13 Yıl Sonra İtiraf Ediyorum

ads ads ads ads
06/07/2017

ads
13  Yıl Sonra İtiraf Ediyorum - Başaran Düzgün Yazdı

Başaran Düzgün Başaran Düzgün


Kış çıkışı, ilk bahar girişiydi.

“İsviçre’de nihai zirve yapılacak” dediler.

Meşhur Annan planı son şeklini alacak ve referanduma gidilecek.

“Öyleyse bu İsviçre’ye gidilir” dedik ve yollara düştük.
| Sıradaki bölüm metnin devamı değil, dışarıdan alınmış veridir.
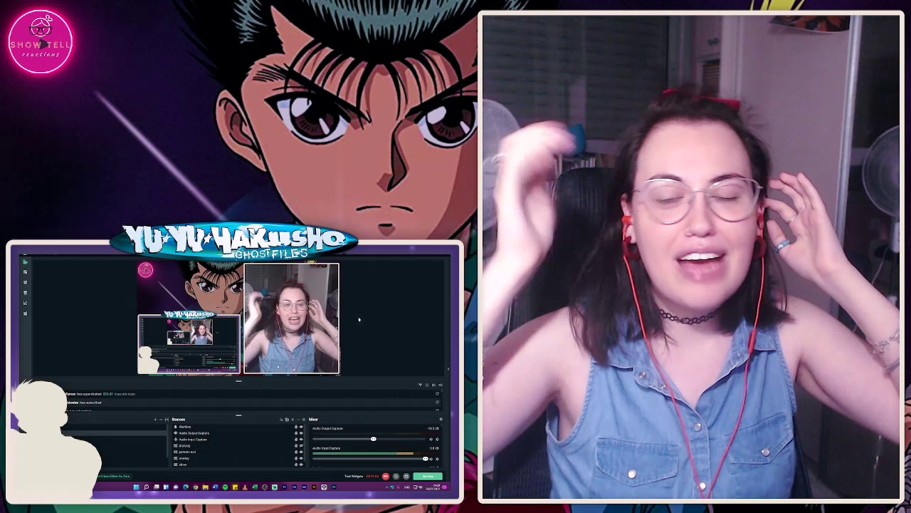Image resolution: width=911 pixels, height=513 pixels.
Task: Click the red recording indicator button
Action: [386, 476]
O zaman Kıbrıs gazetesi Yazı İşleri Müdürüyüm.

Genel Yayın Yönetmenimiz Süleyman Ergüçlü.

Çok bilinmez ama Süleyman Ergüçlü bu ülkede bilgisayar eğitimi alan ilk kişilerdendir.

Dolayısı ile bilgisayar ve internet işini çok iyi bilir.

Zirvenin yapılacağı şehrin adı gölü ile ünlü  Lüzern ama Lüzern gölü üzerindeki dağlarda  Bürgenstock diye bir kayak ve tatil beldesi var (şimdiki  Crans Montana gibi)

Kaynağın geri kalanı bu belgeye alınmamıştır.